**PASSAGE PROVIDED:**
%%

For a patient and their loves ones, preparing for an organ transplant is never easy, and the same holds true for someone considering donating an organ. Mount Sinai’s transplant psychiatry program is one of many resources there to help with the process and, in the end, help save lives.

Mount Sinai Transplant is a premier program for organ transplantation, offering comprehensive treatment for patients who desperately need organs such as hearts, lungs, kidneys, and livers. Among the program’s renowned specialists are transplant psychiatrists who are specially trained to help both organ recipients and living donors.

Ambika Yadav, MBBS

“Across the United States, about 100,000 people require an organ transplant. There’s a huge need,” says Ambika Yadav, MBBS, Assistant Professor, Psychiatry, at the Icahn School of Medicine at Mount Sinai, who specializes in transplant psychiatry, focusing on liver and kidney donors and recipients.

“The goal of transplant psychiatry is to mitigate whatever psychosocial risks exist so we can help as many people as possible get the organs that will save their lives,” she says.

Transplant Psychiatry at Mount Sinai

Mount Sinai’s transplant psychiatrists are based at the Recanati/Miller Transplantation Institute, where they work closely with other members of the transplant team. They provide a range of services for organ recipients and for living donors who choose to donate a kidney or portion of a liver. Those services include:

  • Evaluating a patient’s suitability as a transplant donor or recipient
  • Establishing treatment plans for patients with preexisting psychiatric conditions
  • Helping patients develop coping skills and manage expectations around organ transplantation
  • Managing psychiatric symptoms that can arise as a result of surgery or medication side effects
  • Dealing with complicated emotions after transplant

 

Helping Organ Recipients Prepare for Transplant

All transplant recipients receive an extensive medical and psychosocial evaluation to determine their suitability for transplantation. Typically, a transplant social worker provides the initial psychosocial evaluation. But transplant psychiatrists often get involved to further assess patients and mitigate any risks.

%%

**WHAT TO DO:**
1. Answer these questions from the transplant psychiatry passage:
(a) About how many people across the United States require an organ transplant?
(b) At which institute are Mount Sinai's transplant psychiatrists based?
(c) Who typically provides the initial psychosocial evaluation for transplant recipients?
2. Copy the transplant psychiatry passage from "Mount Sinai Transplant" to "and living donors.", swapping "premier" for "leading".
The listing below bears no relation to the transplant psychiatry passage.

**SUPPLIED DATA:**
%%

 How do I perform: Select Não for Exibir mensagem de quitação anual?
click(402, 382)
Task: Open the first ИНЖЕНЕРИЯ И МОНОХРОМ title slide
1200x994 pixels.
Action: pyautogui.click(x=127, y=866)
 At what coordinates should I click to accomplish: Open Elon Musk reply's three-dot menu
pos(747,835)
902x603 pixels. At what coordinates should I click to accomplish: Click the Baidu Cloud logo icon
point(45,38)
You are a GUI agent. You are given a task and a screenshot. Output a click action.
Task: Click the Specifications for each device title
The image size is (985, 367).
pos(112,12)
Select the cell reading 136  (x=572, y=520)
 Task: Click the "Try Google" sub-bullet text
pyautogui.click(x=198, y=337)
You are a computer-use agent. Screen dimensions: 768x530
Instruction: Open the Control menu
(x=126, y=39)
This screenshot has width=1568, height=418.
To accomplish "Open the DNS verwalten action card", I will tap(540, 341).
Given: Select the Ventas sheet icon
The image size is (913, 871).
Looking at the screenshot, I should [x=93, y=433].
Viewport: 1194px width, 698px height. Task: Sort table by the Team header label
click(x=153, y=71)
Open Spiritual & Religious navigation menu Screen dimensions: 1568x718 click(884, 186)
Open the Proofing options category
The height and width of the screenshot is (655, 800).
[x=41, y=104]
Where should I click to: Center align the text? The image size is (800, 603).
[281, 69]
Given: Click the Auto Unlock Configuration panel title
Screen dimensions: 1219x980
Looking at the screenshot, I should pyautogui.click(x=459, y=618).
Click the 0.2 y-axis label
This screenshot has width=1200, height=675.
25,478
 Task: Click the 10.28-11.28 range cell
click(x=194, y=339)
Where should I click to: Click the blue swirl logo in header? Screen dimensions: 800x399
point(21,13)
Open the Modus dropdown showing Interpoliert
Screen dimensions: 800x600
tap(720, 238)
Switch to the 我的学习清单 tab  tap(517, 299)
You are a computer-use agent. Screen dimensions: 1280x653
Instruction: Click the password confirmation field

%%

**RESPONSES BY TASK:**
1.
(a) About 100,000 people.
(b) The Recanati/Miller Transplantation Institute.
(c) A transplant social worker.

2.
Mount Sinai Transplant is a leading program for organ transplantation, offering comprehensive treatment for patients who desperately need organs such as hearts, lungs, kidneys, and livers. Among the program’s renowned specialists are transplant psychiatrists who are specially trained to help both organ recipients and living donors.